Work required. Reproduce every item below verbatim, omitting the pictures from the output.

Data supplied.
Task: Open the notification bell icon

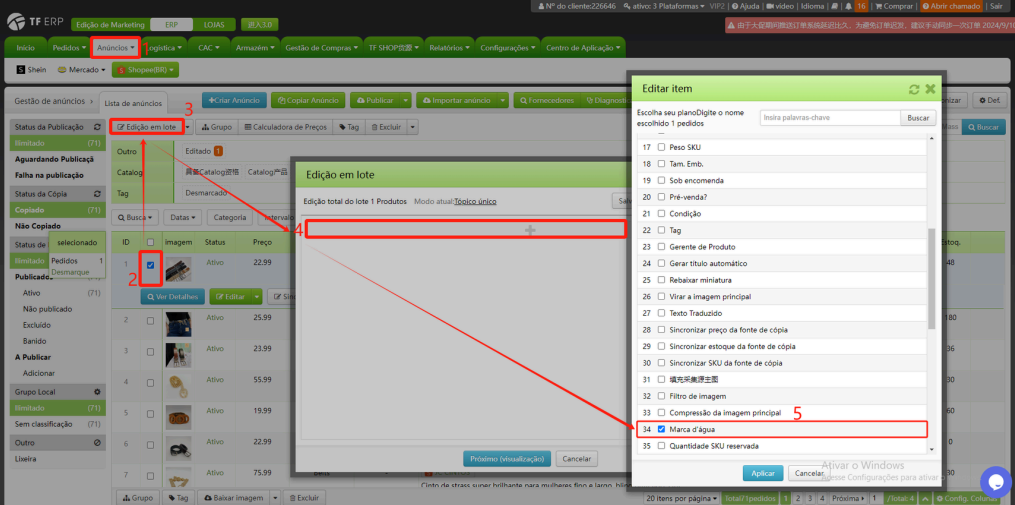Action: pos(849,6)
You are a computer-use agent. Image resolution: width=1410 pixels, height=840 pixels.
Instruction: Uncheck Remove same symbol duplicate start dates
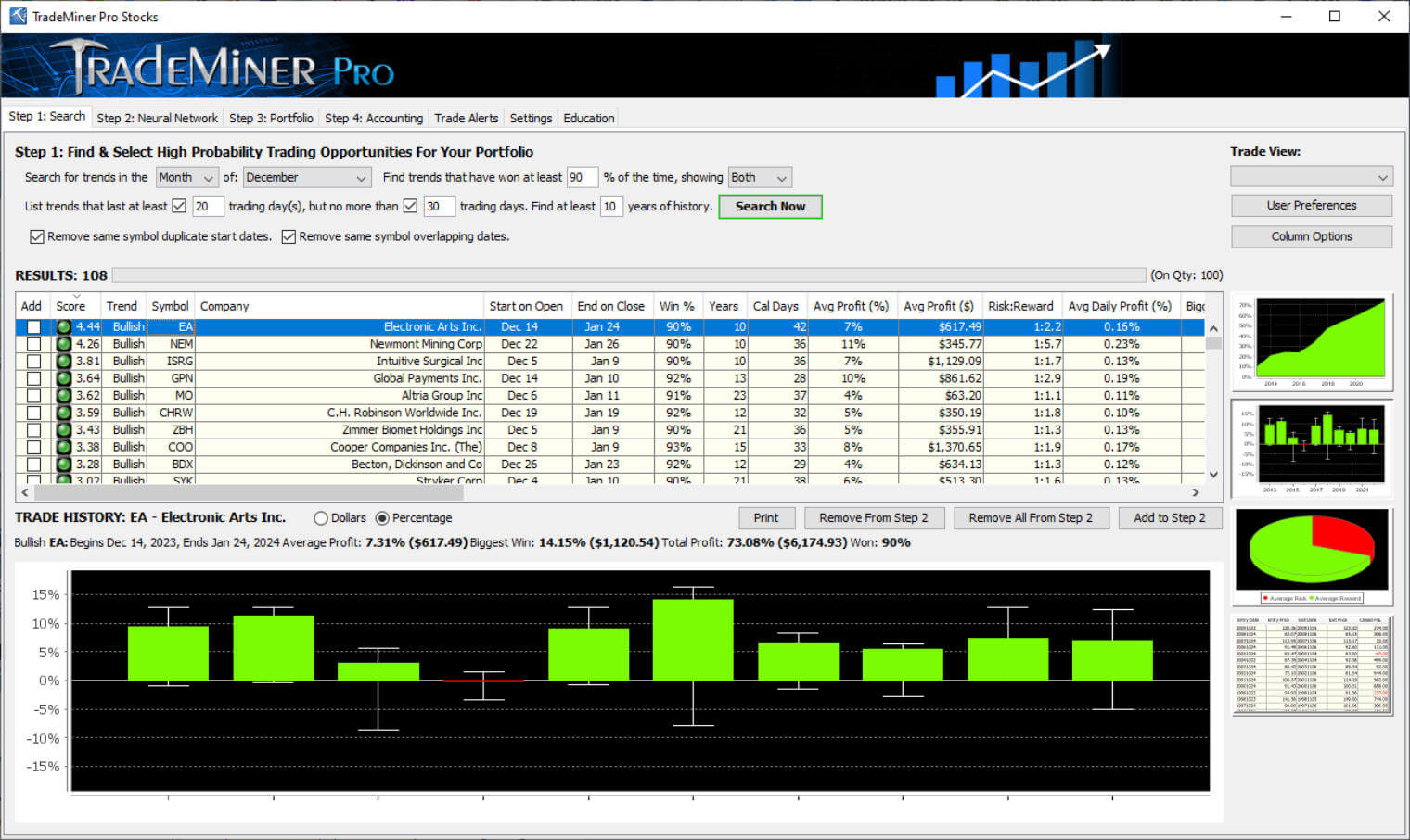pos(36,236)
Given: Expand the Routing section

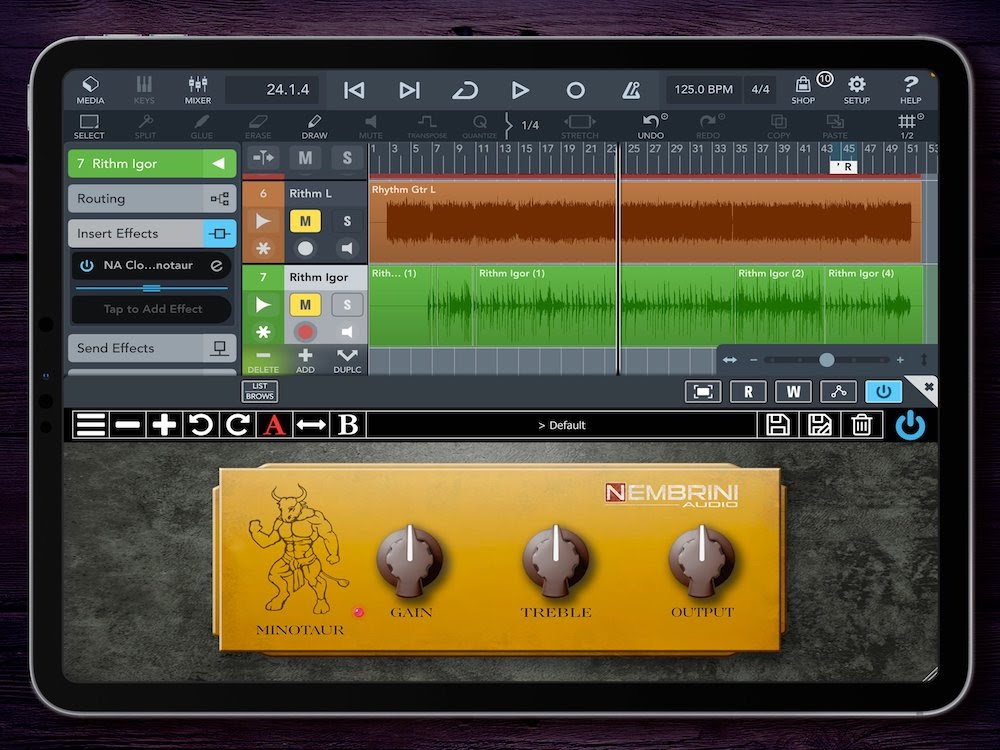Looking at the screenshot, I should pos(152,198).
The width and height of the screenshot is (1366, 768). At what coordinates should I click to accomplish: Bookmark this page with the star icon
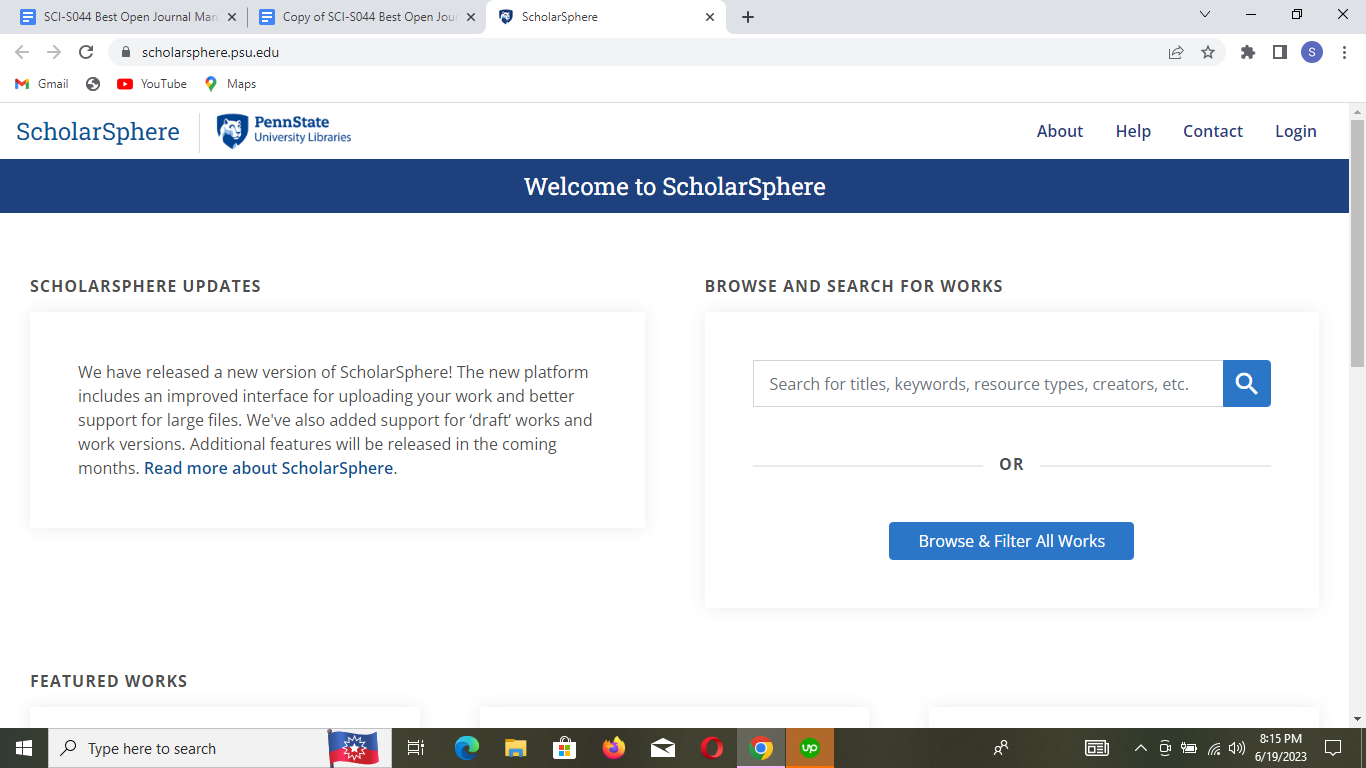1209,52
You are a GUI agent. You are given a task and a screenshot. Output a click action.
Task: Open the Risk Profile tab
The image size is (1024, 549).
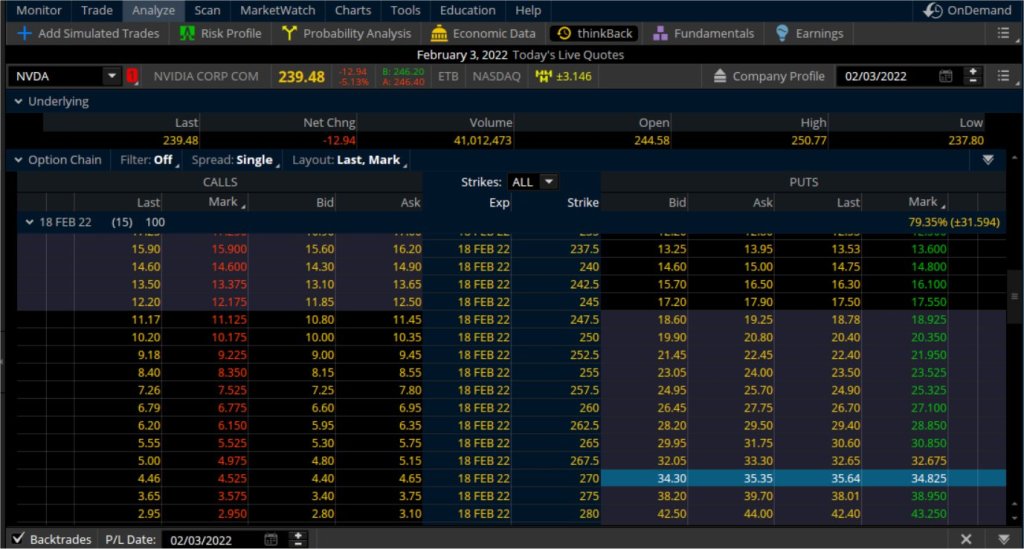(x=220, y=33)
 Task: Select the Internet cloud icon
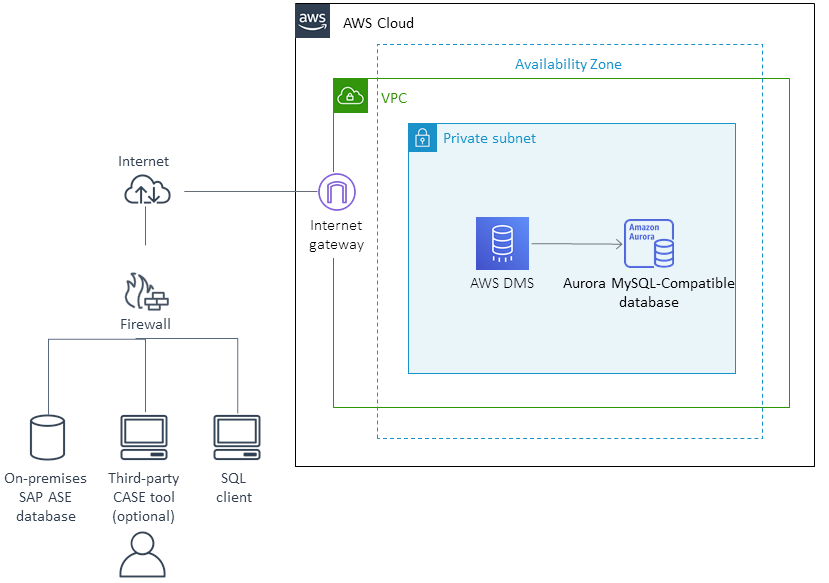pyautogui.click(x=147, y=190)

Response to this exercise.
Task: Open the notification bell icon

Action: pos(849,6)
You are a computer-use agent. Image resolution: width=1410 pixels, height=840 pixels.
Instruction: Uncheck Remove same symbol duplicate start dates
pos(36,236)
Given: Expand the Routing section

Looking at the screenshot, I should pos(152,198).
The width and height of the screenshot is (1366, 768). At what coordinates should I click to accomplish: Bookmark this page with the star icon
1209,52
You are a GUI agent. You are given a task and a screenshot. Output a click action.
Task: Open the Risk Profile tab
The image size is (1024, 549).
(x=220, y=33)
 Task: Select the Internet cloud icon
pyautogui.click(x=147, y=190)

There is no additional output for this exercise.